**ASSIGNMENT**
Each line below needs to be duplicated without alteration.
##############################
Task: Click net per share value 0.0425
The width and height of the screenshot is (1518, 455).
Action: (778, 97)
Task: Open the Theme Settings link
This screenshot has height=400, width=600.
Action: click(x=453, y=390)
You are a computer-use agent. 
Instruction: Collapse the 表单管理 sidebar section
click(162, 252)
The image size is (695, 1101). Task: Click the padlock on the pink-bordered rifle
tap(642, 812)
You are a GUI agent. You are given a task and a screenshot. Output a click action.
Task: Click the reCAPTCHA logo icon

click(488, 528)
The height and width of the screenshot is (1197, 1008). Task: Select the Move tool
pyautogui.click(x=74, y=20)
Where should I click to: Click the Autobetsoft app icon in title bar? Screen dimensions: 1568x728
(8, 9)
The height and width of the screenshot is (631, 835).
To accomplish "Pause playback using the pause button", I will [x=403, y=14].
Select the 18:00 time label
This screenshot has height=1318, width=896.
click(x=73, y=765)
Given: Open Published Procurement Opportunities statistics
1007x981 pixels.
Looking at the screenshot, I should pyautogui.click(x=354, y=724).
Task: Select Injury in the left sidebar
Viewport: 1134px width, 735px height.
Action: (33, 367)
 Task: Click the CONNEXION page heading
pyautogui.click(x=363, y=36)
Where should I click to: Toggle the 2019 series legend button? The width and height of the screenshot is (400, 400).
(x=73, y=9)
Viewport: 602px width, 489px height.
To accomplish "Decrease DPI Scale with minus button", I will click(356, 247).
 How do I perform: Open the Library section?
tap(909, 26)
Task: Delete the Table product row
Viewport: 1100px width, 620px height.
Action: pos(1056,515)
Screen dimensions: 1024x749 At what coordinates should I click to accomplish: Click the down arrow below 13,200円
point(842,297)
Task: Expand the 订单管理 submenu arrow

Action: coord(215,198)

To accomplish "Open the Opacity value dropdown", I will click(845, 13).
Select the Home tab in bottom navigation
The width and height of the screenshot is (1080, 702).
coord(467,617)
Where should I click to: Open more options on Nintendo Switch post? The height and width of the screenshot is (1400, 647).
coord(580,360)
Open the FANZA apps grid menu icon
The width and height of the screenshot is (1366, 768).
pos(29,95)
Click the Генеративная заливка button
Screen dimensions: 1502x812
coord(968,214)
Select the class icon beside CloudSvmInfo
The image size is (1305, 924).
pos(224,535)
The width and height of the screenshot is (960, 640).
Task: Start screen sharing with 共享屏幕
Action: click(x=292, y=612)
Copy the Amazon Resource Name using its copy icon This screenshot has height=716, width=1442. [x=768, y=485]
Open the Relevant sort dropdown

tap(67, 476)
##############################
**EXERCISE ANSWER**
Task: Click net per share value 0.0425
The width and height of the screenshot is (1518, 455).
Action: (778, 97)
Task: Open the Theme Settings link
This screenshot has height=400, width=600.
Action: click(x=453, y=390)
You are a computer-use agent. 
Instruction: Collapse the 表单管理 sidebar section
click(162, 252)
The image size is (695, 1101). Task: Click the padlock on the pink-bordered rifle
tap(642, 812)
You are a GUI agent. You are given a task and a screenshot. Output a click action.
Task: Click the reCAPTCHA logo icon

click(488, 528)
The height and width of the screenshot is (1197, 1008). Task: Select the Move tool
pyautogui.click(x=74, y=20)
Where should I click to: Click the Autobetsoft app icon in title bar? Screen dimensions: 1568x728
(8, 9)
The height and width of the screenshot is (631, 835).
To accomplish "Pause playback using the pause button", I will [x=403, y=14].
Select the 18:00 time label
This screenshot has height=1318, width=896.
click(x=73, y=765)
Given: Open Published Procurement Opportunities statistics
1007x981 pixels.
Looking at the screenshot, I should pyautogui.click(x=354, y=724).
Task: Select Injury in the left sidebar
Viewport: 1134px width, 735px height.
Action: (33, 367)
 Task: Click the CONNEXION page heading
pyautogui.click(x=363, y=36)
Where should I click to: Toggle the 2019 series legend button? The width and height of the screenshot is (400, 400).
(x=73, y=9)
Viewport: 602px width, 489px height.
To accomplish "Decrease DPI Scale with minus button", I will click(356, 247).
 How do I perform: Open the Library section?
tap(909, 26)
Task: Delete the Table product row
Viewport: 1100px width, 620px height.
Action: pos(1056,515)
Screen dimensions: 1024x749 At what coordinates should I click to accomplish: Click the down arrow below 13,200円
point(842,297)
Task: Expand the 订单管理 submenu arrow

Action: coord(215,198)

To accomplish "Open the Opacity value dropdown", I will click(845, 13).
Select the Home tab in bottom navigation
The width and height of the screenshot is (1080, 702).
coord(467,617)
Where should I click to: Open more options on Nintendo Switch post? The height and width of the screenshot is (1400, 647).
coord(580,360)
Open the FANZA apps grid menu icon
The width and height of the screenshot is (1366, 768).
pos(29,95)
Click the Генеративная заливка button
Screen dimensions: 1502x812
coord(968,214)
Select the class icon beside CloudSvmInfo
The image size is (1305, 924).
pos(224,535)
The width and height of the screenshot is (960, 640).
Task: Start screen sharing with 共享屏幕
Action: click(x=292, y=612)
Copy the Amazon Resource Name using its copy icon This screenshot has height=716, width=1442. [x=768, y=485]
Open the Relevant sort dropdown

tap(67, 476)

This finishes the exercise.